= Beginning of Section =

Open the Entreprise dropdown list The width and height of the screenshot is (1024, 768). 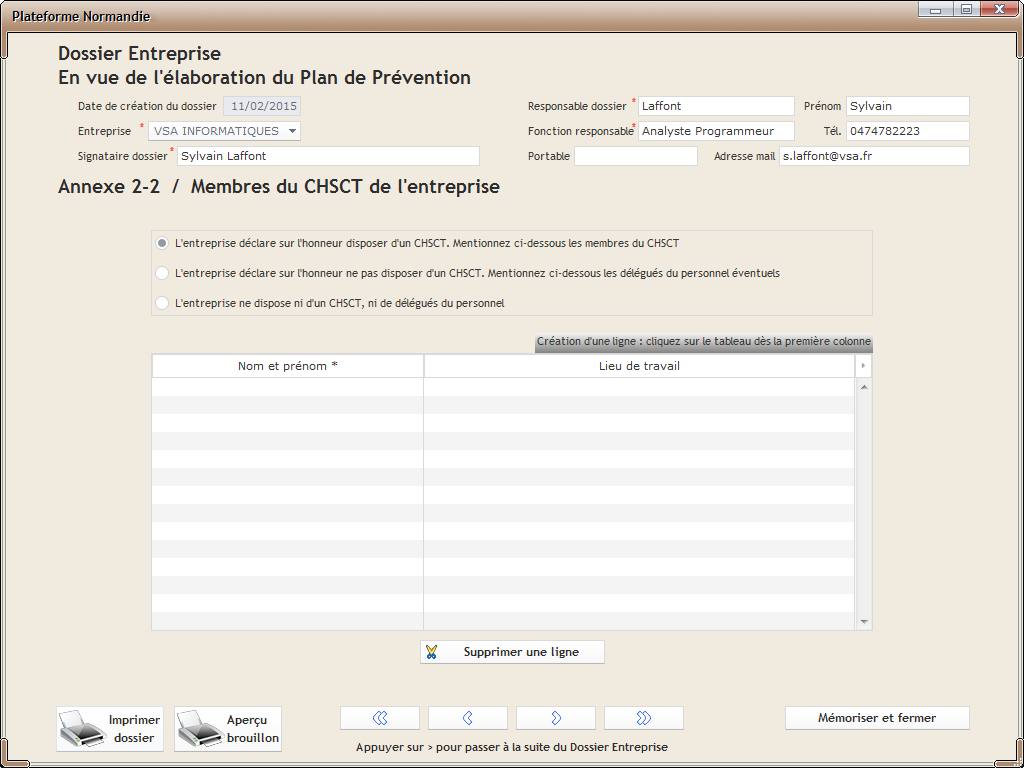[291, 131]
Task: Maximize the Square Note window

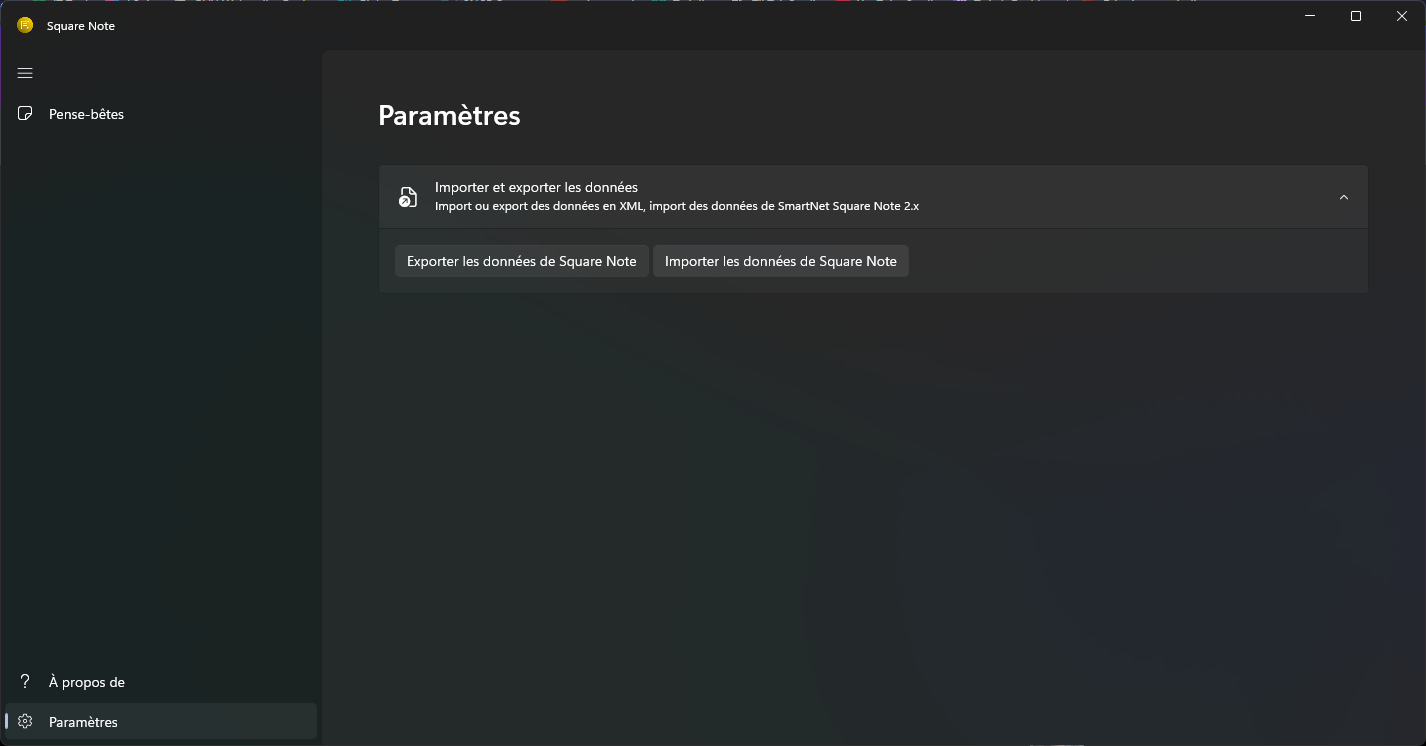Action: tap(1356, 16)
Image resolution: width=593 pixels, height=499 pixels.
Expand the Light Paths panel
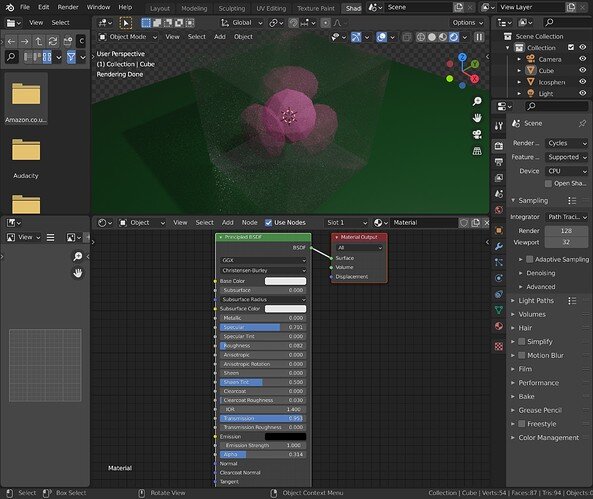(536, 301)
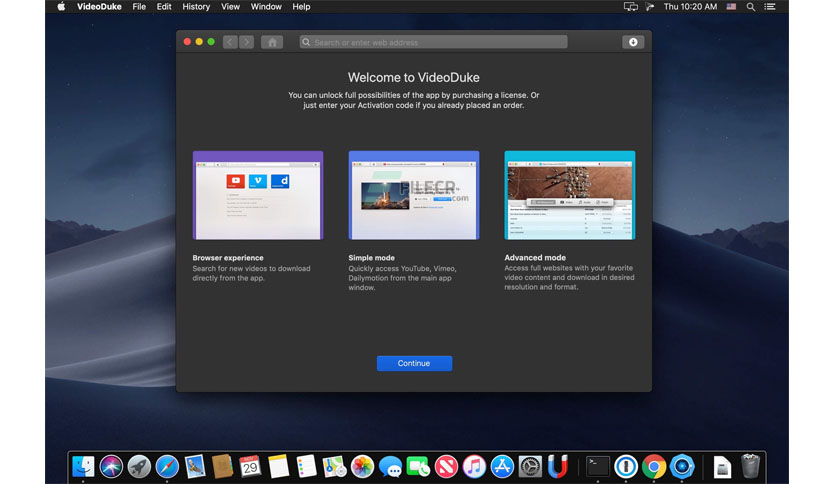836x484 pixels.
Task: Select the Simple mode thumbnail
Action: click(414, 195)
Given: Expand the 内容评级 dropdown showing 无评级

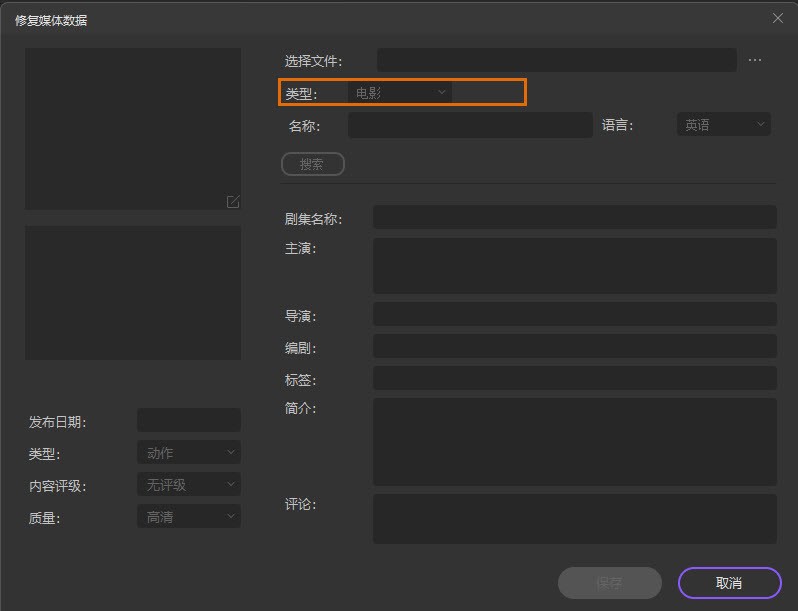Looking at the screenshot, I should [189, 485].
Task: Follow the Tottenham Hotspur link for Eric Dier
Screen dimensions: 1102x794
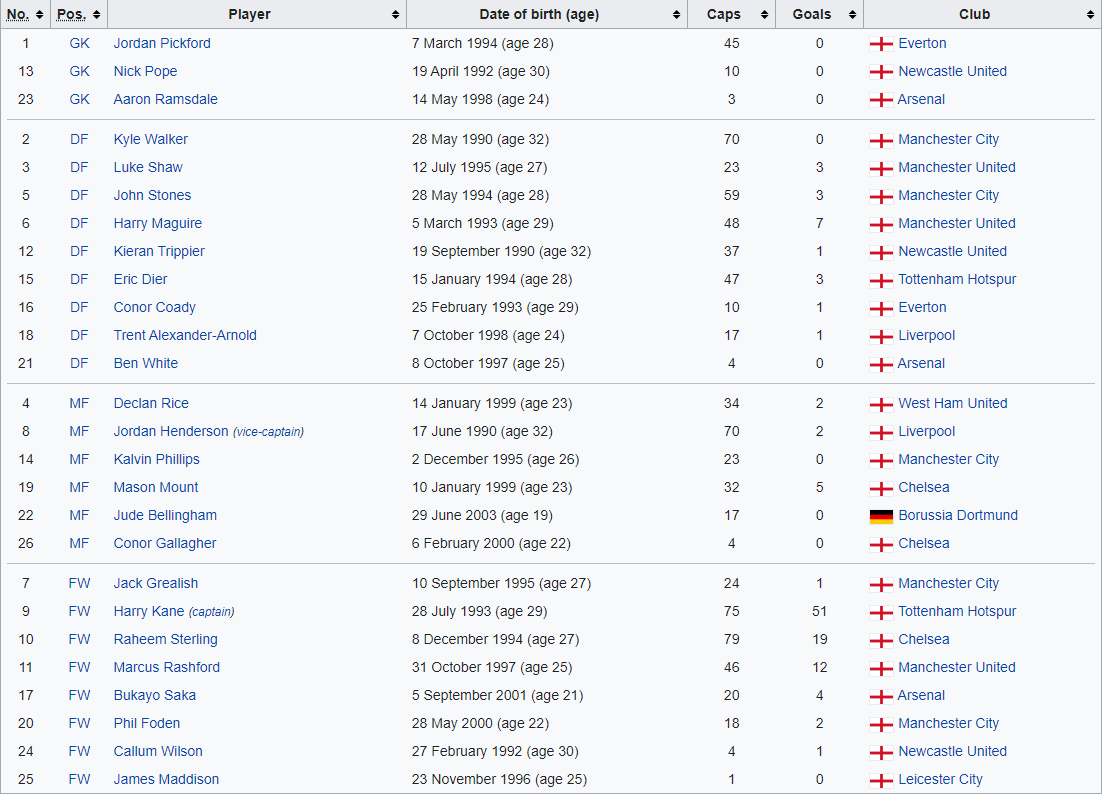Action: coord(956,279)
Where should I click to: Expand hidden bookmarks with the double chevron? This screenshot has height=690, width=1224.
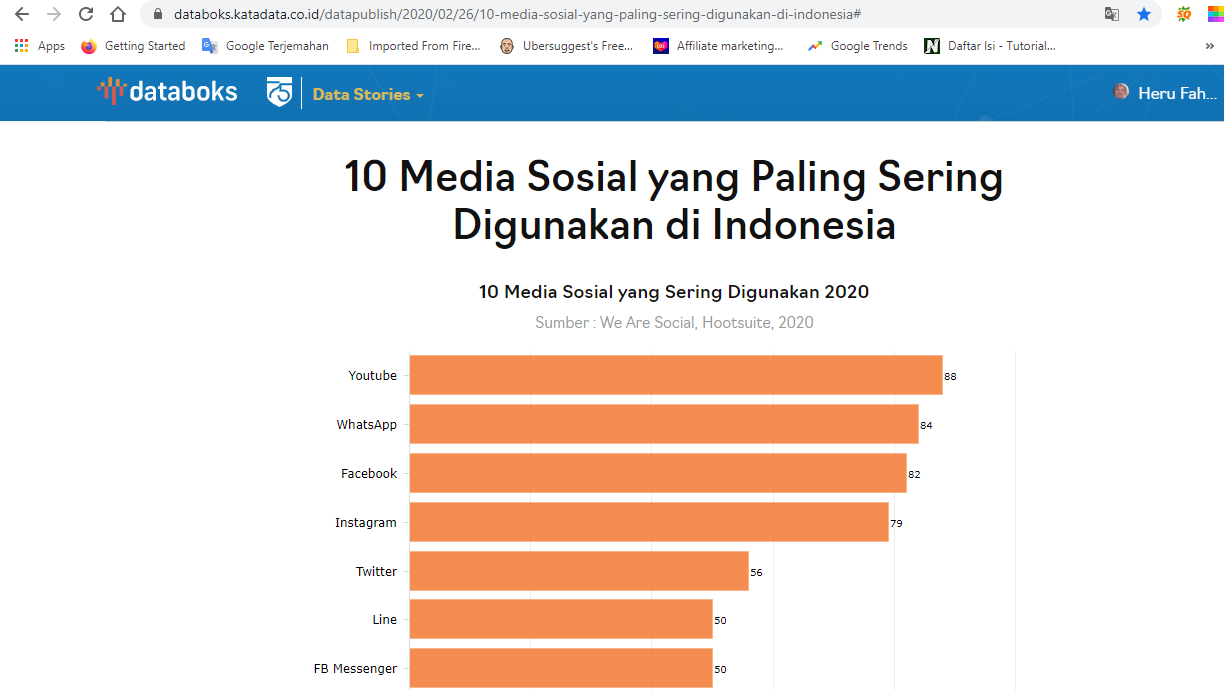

= End of Section =

• **Task brief**:
Only the lines from the one containing "Given: Expand the 内容评级 dropdown showing 无评级" through the last line of the entries belong in the answer, given again exactly. Images stay out.

• **Task result**:
Given: Expand the 内容评级 dropdown showing 无评级

Looking at the screenshot, I should [189, 485].
Task: Follow the Tottenham Hotspur link for Eric Dier
Screen dimensions: 1102x794
Action: coord(956,279)
Where should I click to: Expand hidden bookmarks with the double chevron? This screenshot has height=690, width=1224.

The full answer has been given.